In the listing, from its first line up to and including the line with "[x=183, y=549]", change "Reports submenu" to "Reports menu" and leave every other part of those lines as it is.
*** DATASET EXTRACT
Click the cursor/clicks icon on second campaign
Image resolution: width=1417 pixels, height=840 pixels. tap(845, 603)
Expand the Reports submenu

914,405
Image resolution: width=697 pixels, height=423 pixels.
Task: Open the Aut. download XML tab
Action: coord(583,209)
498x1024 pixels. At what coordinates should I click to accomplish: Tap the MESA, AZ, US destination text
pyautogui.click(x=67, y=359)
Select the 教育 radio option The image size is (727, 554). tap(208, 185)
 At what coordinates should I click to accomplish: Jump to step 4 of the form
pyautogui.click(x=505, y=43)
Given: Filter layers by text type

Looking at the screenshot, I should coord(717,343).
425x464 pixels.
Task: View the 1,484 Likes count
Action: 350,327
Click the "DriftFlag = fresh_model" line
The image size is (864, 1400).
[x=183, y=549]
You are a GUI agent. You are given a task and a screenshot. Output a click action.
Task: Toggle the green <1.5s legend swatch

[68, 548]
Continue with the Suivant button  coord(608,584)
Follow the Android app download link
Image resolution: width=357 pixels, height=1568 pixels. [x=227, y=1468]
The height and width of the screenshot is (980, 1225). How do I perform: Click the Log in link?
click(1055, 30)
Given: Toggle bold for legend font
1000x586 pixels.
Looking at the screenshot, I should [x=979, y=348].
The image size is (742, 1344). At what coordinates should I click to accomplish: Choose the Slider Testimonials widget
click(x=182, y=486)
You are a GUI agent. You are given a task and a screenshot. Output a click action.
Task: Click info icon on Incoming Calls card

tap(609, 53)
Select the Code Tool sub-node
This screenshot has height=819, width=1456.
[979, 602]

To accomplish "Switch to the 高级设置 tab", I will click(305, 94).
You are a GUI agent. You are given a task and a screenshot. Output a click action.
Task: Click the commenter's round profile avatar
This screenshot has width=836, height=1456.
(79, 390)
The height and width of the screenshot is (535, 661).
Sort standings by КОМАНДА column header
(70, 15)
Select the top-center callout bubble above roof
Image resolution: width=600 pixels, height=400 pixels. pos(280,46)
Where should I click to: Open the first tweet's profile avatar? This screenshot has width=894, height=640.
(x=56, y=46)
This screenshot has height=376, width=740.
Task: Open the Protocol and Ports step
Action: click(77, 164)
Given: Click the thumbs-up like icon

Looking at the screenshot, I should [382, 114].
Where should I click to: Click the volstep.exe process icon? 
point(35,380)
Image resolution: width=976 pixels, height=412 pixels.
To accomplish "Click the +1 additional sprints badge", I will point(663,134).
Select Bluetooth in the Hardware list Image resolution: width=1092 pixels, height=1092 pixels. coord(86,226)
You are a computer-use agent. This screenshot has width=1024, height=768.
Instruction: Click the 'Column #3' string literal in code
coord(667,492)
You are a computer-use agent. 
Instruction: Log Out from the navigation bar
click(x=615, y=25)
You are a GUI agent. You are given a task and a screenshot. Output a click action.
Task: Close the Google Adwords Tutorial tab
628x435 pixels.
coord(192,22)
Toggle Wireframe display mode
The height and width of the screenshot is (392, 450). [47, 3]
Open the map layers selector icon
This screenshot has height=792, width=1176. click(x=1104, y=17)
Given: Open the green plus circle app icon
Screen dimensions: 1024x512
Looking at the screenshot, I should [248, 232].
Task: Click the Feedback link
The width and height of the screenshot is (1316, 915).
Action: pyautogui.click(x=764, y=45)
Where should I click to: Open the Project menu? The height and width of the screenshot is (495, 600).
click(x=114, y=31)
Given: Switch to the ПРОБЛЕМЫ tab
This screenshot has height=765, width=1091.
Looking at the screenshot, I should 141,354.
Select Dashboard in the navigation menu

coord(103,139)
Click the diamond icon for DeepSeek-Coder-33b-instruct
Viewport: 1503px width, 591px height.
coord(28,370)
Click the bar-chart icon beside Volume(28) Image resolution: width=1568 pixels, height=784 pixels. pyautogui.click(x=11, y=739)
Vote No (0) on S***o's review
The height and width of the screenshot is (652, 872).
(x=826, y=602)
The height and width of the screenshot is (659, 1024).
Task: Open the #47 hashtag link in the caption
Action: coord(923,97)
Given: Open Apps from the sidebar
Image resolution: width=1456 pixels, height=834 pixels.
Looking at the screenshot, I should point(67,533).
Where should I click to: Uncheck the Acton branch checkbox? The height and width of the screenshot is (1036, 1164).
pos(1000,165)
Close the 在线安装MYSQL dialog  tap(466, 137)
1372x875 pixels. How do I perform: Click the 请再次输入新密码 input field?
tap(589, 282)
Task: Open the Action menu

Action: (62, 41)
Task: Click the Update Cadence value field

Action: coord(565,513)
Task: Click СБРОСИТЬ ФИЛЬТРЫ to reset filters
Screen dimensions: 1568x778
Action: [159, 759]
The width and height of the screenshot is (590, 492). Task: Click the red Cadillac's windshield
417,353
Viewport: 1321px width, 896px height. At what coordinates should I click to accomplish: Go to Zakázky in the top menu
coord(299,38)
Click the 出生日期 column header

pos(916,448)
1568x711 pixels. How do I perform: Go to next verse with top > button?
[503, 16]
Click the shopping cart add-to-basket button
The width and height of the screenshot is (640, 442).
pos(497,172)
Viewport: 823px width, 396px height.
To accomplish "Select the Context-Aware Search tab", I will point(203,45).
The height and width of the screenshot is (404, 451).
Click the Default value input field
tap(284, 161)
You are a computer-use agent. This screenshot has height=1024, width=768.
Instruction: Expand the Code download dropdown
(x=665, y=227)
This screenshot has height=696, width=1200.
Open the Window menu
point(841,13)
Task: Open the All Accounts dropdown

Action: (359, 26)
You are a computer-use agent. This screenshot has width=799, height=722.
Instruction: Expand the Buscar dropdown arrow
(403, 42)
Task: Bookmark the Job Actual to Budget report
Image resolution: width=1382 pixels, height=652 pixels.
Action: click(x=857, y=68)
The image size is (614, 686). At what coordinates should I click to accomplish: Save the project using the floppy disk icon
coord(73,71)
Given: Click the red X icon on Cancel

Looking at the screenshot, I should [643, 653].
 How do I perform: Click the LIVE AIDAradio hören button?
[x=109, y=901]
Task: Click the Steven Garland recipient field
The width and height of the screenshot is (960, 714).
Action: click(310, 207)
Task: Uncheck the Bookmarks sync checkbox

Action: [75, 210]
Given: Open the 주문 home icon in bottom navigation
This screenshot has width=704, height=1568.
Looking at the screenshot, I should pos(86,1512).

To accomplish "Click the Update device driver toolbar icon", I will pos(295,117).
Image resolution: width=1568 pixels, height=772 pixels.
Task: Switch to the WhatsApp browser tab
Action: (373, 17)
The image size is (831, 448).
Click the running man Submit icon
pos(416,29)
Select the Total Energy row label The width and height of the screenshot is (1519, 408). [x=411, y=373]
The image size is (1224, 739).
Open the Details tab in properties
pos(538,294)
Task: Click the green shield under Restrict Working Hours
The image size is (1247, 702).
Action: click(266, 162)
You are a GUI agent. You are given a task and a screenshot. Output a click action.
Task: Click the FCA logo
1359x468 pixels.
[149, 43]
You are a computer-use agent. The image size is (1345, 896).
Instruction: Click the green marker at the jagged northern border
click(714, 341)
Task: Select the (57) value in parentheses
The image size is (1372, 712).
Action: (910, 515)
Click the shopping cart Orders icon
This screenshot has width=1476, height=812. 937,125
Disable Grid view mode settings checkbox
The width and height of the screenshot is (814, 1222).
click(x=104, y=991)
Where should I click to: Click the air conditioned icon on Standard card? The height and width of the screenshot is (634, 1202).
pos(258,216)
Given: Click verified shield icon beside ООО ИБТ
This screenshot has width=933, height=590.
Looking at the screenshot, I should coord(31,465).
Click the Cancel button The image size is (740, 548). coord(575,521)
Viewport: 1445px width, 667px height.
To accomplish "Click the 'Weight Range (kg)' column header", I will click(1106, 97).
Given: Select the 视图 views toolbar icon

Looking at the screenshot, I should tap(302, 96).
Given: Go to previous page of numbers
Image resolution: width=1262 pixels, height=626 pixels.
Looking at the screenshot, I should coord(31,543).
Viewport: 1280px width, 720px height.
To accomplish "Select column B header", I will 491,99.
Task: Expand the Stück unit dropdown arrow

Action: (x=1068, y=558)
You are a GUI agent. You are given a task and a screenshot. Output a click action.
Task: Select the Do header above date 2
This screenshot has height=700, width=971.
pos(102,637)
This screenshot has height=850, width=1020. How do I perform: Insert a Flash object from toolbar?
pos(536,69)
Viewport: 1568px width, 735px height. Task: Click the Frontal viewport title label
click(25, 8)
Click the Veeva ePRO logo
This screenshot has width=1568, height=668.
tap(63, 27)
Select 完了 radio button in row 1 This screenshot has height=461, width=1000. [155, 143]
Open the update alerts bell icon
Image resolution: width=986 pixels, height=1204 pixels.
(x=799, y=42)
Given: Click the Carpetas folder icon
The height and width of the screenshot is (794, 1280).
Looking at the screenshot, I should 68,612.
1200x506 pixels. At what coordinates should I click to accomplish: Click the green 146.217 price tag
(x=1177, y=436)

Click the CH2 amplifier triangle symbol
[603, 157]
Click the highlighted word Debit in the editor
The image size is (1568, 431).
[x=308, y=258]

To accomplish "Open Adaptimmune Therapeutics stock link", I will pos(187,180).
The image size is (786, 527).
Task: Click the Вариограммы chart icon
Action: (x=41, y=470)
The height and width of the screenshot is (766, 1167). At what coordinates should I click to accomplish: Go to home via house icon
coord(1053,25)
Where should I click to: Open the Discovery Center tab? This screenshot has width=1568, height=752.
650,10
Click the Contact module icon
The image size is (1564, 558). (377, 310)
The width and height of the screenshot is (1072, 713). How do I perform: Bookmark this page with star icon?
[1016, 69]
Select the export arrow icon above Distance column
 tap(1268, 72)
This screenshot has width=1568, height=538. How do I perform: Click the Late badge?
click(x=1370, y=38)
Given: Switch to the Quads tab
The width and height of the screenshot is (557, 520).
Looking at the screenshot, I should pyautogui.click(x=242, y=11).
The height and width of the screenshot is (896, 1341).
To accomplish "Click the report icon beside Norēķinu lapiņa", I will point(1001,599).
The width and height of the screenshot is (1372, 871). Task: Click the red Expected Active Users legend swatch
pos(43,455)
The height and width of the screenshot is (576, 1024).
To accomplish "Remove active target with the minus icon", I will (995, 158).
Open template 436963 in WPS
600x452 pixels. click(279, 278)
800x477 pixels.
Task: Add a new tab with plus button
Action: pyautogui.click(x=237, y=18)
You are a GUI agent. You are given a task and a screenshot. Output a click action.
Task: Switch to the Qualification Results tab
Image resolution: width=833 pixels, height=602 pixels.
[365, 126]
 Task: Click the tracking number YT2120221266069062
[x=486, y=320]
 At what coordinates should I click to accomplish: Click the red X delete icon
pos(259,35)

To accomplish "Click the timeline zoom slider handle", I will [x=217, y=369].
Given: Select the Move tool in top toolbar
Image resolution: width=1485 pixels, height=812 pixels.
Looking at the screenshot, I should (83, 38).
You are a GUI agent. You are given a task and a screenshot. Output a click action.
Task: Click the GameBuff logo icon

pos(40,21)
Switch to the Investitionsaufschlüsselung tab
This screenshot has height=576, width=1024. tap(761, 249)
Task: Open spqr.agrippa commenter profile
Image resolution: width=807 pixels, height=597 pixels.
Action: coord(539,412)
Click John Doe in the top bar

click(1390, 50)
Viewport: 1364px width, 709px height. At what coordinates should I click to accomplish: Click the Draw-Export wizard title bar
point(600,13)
******
RESPONSE:
Click the cursor/clicks icon on second campaign
Image resolution: width=1417 pixels, height=840 pixels. tap(845, 603)
Expand the Reports menu

914,405
Image resolution: width=697 pixels, height=423 pixels.
Task: Open the Aut. download XML tab
Action: coord(583,209)
498x1024 pixels. At what coordinates should I click to accomplish: Tap the MESA, AZ, US destination text
pyautogui.click(x=67, y=359)
Select the 教育 radio option The image size is (727, 554). tap(208, 185)
 At what coordinates should I click to accomplish: Jump to step 4 of the form
pyautogui.click(x=505, y=43)
Given: Filter layers by text type

Looking at the screenshot, I should coord(717,343).
425x464 pixels.
Task: View the 1,484 Likes count
Action: 350,327
Click the "DriftFlag = fresh_model" line
The image size is (864, 1400).
[x=183, y=549]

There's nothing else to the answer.